======== Text passage
Under FINRA Rule 3110, a member must establish and maintain a system to supervise the activities of each associated person, and must establish, maintain and enforce written procedures to supervise the types of business in which it engages and the activities of its associated persons that are reasonably designed to achieve compliance with applicable securities laws and regulations, and with FINRA rules.72 In the context of private placements, these procedures must be reasonably designed to ensure that each private placement offering is properly supervised before it is marketed to other members or sold directly to customers.73  Moreover, as has long been the case under Rule 3110 (and its predecessor), if a member were faced with “red flags” revealing irregularities or potential misconduct, including with regard to private placements, the member must investigate and act upon them.74

To meet their supervisory obligations, members may need to periodically update their written supervisory procedures, supervisory systems and training programs to keep pace with regulatory and business developments.75 For example, members may need to update their procedures to incorporate SEC staff guidance on Reg BI,76 changes to the member’s business activities and customer base or to strengthen practices in areas of known concern.

Private Securities Transactions

At times, private placements are sold by an associated person outside of his or her relationship with the member. These are considered to be private securities transactions (PSTs). FINRA Rule 3280 requires that the associated person provide written notice to and receive written approval from the member when the transaction involves selling compensation. If the member approves a person’s participation in the PST for compensation, the transaction must be recorded on the books and records of the member and the member must supervise the person’s participation in the transaction as if the transaction were executed on behalf of the member. When recommending a private placement security in a PST to a retail customer, the associated person also must comply with the rules applicable to recommendations of securities, including Reg BI.  

III. Effective Practices Relating to Reasonable Investigation and Related Supervisory Practices

A member’s reasonable investigation of a recommended private placement will yield an understanding of the issuer and its prospects and reflect the member’s reasonable analysis of the offering documents and the representations made to customers. Regulatory Notice 10-22 provides examples of practices that some members adopted to help them adequately discharge their responsibilities in these areas. FINRA has observed the following additional practices from its private placement examination findings and through feedback received from its survey of members.77

A.  Offering-Specific Investigations

A member’s process for conducting a reasonable investigation of a private placement should include attention to the unique facts and circumstances of the offering. A reasonable investigation process might include:

  • Reviewing the offering terms to determine if they are reasonably structured for compliance with applicable rules. For example, analyzing the escrow arrangements and termination provisions in contingency offerings as required under Rules 10b-9 and 15c2-4 of the Exchange Act.78  
  • Maintaining contact with the issuer. The vast majority of members surveyed stated that as a matter of practice they always or frequently maintain regular contact with the issuer to obtain updates on developments.
================
======== Collected material
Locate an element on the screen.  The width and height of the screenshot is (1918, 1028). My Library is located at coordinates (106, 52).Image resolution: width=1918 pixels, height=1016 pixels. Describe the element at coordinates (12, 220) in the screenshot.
================
Continue the text on FINRA supervision of private placements from the point where it ends. The listing is separate material and has no connection to the text on private placement supervision.

  • Applying a heightened analysis when recommending an investment that involves complex features or unique benefits to investors. For example, where potential tax benefits are a critical component of an investment, many members take additional steps to understand the relevant tax requirements, the risks associated with the complex tax strategies, legal implications, valuation methodologies, or other unique factors.79
  • Maintaining an updated due diligence file, for example, when recommending securities in follow-on offerings by the same issuer or sponsor in order to have a reasonable basis to recommend the current offering. Consistent with previous guidance in Regulatory Notice 10-22, members often retain records documenting both the process and results of the updated investigation.  

B. Supervision of the Reasonable Investigation Process

To maintain adequate supervision of its private placement reasonable investigations under FINRA Rule 3110, or to meet the requirements of Reg BI’s Compliance Obligation, members’ procedures might include:

  • When using a checklist, ensuring it is reasonably designed to address the private placement, requirements for filing and related documentation, assignment of staff responsible for performing functions and tasks, and evidence of supervisory approval for the reasonable investigation process.
  • Assigning responsibility for the member’s private placement reasonable investigation and compliance with filing requirements to specific individual(s) or team(s) and conducting targeted, in-depth training about the firms’ policies, process and filing requirements.
  • Creating a system that alerts responsible individual(s) and supervisor(s) about upcoming and missed filing deadlines.
  • Requiring documentation of the process, completeness, and results of its investigations and retention of documents collected through due diligence. Some firms, for example, include descriptions of the meetings that were conducted in the course of the investigation, such as meetings with the issuer or other parties, the tasks performed, the documents and other information reviewed, the results of such reviews, the date such events occurred, and the individuals who attended the meetings or conducted the reviews. Firms also document efforts to evaluate potential red flags and risk factors that they identified in the course of the investigation.   
  • Implementing standards for the reasonable investigation process that specifically address certain types of offerings sold by the member. For example, members that routinely engage in offerings that are particularly complex or risky may create guidelines to help ensure that the security is not recommended to customers whose investment profiles may not align with the security’s characteristics.
  • Taking steps to ensure that the member’s sale of an offering does not precede the completion of its reasonable investigation.

IV. Conclusion

As the private placement market has evolved and grown in recent years, members have continued to play an important role in providing an essential source of capital for American businesses, while promoting the integrity of the offering process and protecting investors. This Notice discusses key requirements for members that engage in private placement activity, including obligations adopted after FINRA issued Regulatory Notice 10-22. Based on private placement examinations and feedback provided by members, this Notice also highlights potentially effective practices by members to comply with regulatory and legal requirements. Members may wish to consider the information in this Notice in developing new, or modifying existing, practices that are reasonably designed to achieve compliance with relevant regulatory obligations based on the member firm’s size and business model.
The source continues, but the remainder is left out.